Passage ▸
>> BEGIN

Try to imagine you are building a new banking system, and you want it to be secure.

How would you

A) allow for secure payments without giving away something like a bank account # or debit card number

and

B) ensure that, even if those payments were secure, there was no other cheating, such as people at a bank just deciding to initiate an account with one million?

Generally speaking the way to handle those requirements is by employing cryptographic signatures and public blockchain(s), and the result is usually referred to as a cryptocurrency.


> A) allow for secure payments without giving away something like a bank account # or debit card number

You can use PKI for this. The public key is public and the private key never has to be online. That's how (most?) crypto works, but the system doesn't have to be a cryptocurrency to work like this.

> B) ensure that, even if those payments were secure, there was no other cheating, such as people at a bank just deciding to initiate an account with one million?

You can have public ledgers without crypto, there's usually no reason to do so, and good reasons not to do it (privacy, funnily enough).

Crypto is _a_ solution for this, not _the_ solution, and not even the best solution at that.

>> END

Dataset records ▸
>> BEGIN

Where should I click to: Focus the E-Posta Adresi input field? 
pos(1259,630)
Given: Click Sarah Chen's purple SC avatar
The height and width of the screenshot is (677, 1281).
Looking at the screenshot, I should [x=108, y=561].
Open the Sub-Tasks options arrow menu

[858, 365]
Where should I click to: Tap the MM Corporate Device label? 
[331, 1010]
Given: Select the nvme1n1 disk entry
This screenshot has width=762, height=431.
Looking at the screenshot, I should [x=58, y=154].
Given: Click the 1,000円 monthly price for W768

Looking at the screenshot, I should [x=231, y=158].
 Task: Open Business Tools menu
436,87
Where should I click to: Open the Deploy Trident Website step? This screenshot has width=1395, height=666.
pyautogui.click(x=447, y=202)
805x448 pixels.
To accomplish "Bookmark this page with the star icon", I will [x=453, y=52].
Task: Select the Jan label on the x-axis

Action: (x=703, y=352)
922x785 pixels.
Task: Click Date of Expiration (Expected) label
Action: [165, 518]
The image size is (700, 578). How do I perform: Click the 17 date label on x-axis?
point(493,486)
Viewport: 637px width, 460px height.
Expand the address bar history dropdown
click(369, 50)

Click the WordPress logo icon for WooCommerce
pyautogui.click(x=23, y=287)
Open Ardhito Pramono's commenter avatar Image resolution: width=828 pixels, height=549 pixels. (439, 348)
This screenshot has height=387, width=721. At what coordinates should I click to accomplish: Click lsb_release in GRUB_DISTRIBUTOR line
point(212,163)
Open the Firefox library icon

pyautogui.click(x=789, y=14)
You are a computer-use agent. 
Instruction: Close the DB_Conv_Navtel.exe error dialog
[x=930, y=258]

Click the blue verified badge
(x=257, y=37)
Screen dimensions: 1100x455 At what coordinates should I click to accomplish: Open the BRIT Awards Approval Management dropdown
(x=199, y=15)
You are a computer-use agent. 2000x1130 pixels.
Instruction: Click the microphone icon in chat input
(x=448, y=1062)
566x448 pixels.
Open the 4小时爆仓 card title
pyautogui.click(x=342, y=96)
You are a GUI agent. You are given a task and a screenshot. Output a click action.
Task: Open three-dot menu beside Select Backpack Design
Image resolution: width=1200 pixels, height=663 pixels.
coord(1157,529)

>> END

Job A ▸
In the discussion about building a secure banking system, what does the reply say can be used to allow secure payments without giving away an account or card number?
Job B ▸
Continue the discussion about building a secure banking system from its final sentence.
The entries are separate material from the discussion about building a secure banking system.

Response A ▸
PKI, with a public key that is public and a private key that never has to be online.

Response B ▸
Since you are using PKI but not a blockchain, it sounds like half a cryptocurrency to me.

I didn't actually say "cryptography" for the block chain. What do you propose other than a block chain for the public ledger? And if your system uses cryptography for the transaction security and has a public ledger, why would you not call it a cryptocurrency? It would seem to be in the same category if you ledger was secure.


> What do you propose other than a block chain for the public ledger?

A csv file, SQLite file, mysql database dump, ... The blockchain is a distributed, trustless ledger, which is not necessary for most applications.

If I may paint a picture of why this matters with an example from the gaming industry - simply because I'm familiar with it: There are projects being made where the inventory/achievement/whatever system lives on a public blockchain, so that you may use/display it in another game, website, whatever.

But this already exists without blockchain! If you play Spiral Knights or Half Life on Steam, you get a hat in Team Fortress 2. There are various third-party websites where you can display your Steam/Team Fortress/Dota/LoL achievements, inventories, ... because those 'ledgers' are public already. You can trade Steam items on third-party websites (which interfaces with steam underneath) that dodge Steam's 30% store tax and will actually pay money out unlike Steam.

The above applications only require public (or even just shared) ledgers. Distributed and trustless is not a requirement for these use cases.

> And if your system uses cryptography for the transaction security and has a public ledger, why would you not call it a cryptocurrency?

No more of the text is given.